George’s primary obsessions – hopeless love, loneliness, makeup and gender-play – were deepened somewhat by his interest in religion. The very name of his band, Culture Club, reflected his respect for exotic difference, and the earliest looks for which he is most famous were influenced by his aesthetic readings of Judaism and Rastafarianism. After his fall from public grace due to drug addiction, George embraced (or was embraced by) the International Society for Krishna Consciousness. And so I followed in his footsteps. In the late 1980s Hare Krishna temples all over the world were invaded by teenaged trannies wearing too much makeup, dancing for Lord Krishna and wondering what the hell they were doing there. I can’t say I ever experienced a transcendent moment at the Kings Cross temple, but I spent years eating a lot of curried lentils and dodging a religious hierarchy that officially condemned the very Queerness that brought us there.
*
These days Boy George is a Nichiren Buddhist, and you can see him wearing the distinctive prayer beads of that sect in his recent video clip for ‘King of Everything’. The career has, mostly, faded, though he occasionally reinvents himself as a DJ and writer of Broadway musicals. A dedicated food faddist, he managed to become enormously fat over decades while following a strict vegan diet, though he has recently undergone a remarkable physical transformation and, in his early fifties, is once more looking svelte and even sexy. The voice has changed, deeper and huskier, testament to a life of cigarette smoking and chronic asthma. But it is still as soulful and seductive as ever and some say he is sounding the best he ever has with this world-weary, gravelly overlay.
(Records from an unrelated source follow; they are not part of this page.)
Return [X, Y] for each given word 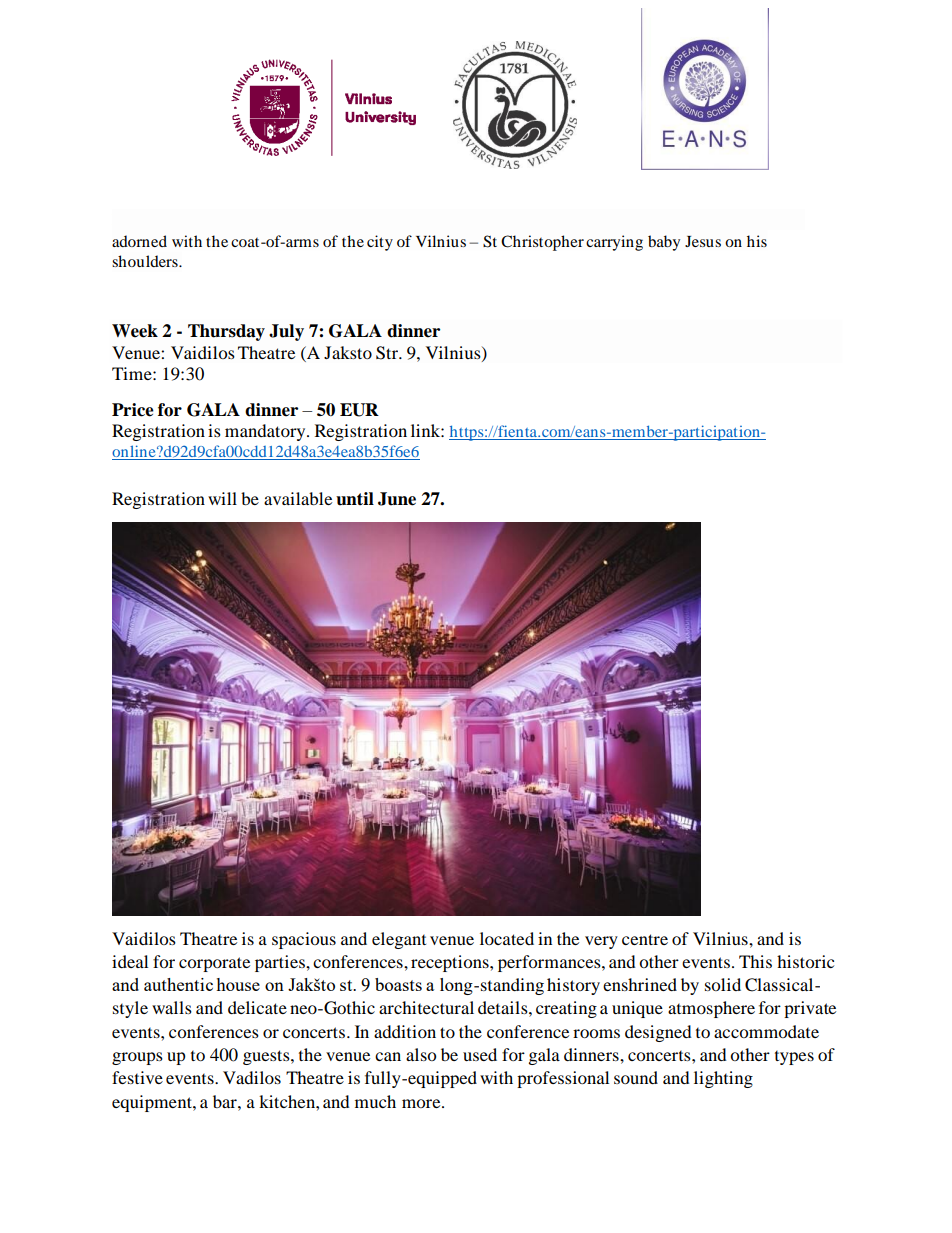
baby [664, 243]
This [755, 961]
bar [226, 1101]
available [298, 498]
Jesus [703, 241]
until [355, 499]
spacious [304, 940]
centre [645, 939]
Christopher [542, 243]
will [222, 498]
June [397, 499]
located [507, 938]
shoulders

He is still grouchy, irascible, indulging in occasional feuds with fellow 80s celebrities, but he periodically declares that all the bitchery is behind him.
To his fans he remains a constant, a wonderfully fragile figure perfectly embodying the contradictions of everybody else’s normal life, only in a grand way. We have to apologise to our sisters for all of the wicked things we said, but he gets to apologise to Madonna.We spend a fortune in a place we once shoplifted from to assuage our conscience, he gets to return a priceless icon to the Cypriot Orthodox church that he once bought from a dodgy antique dealer during a coke-hazed shopping spree. Boy George got fat the way we did, had a difficult sexual history and even a few run-ins with the law.
Perhaps I loved him most when, in 2006, he was sentenced to community service sweeping up litter in New York’s Chinatown after some confusion with the police involving drugs and male escorts. There he was, humiliated before the world’s press, tubby and bald, swigging on a Coca-Cola and puffing away at fags. When asked how he felt being forced to don a reflective vest and Capri pants and pick up other people’s filth, George smiled at the reporters and simply said, ‘I’ve always been a scrubber.’
In spite of the fame, the glamour, the money and the incredible lifestyle, he has always been one of us. He has always been the pimply girl, the awkward little gay kid, the poor boy who wore strange clothes and who nobody liked. He has always been an incredible source of comfort because he is a projection of our own anxieties about appearance, sexuality, belonging and gender expectations – the ultimate beautiful outsider.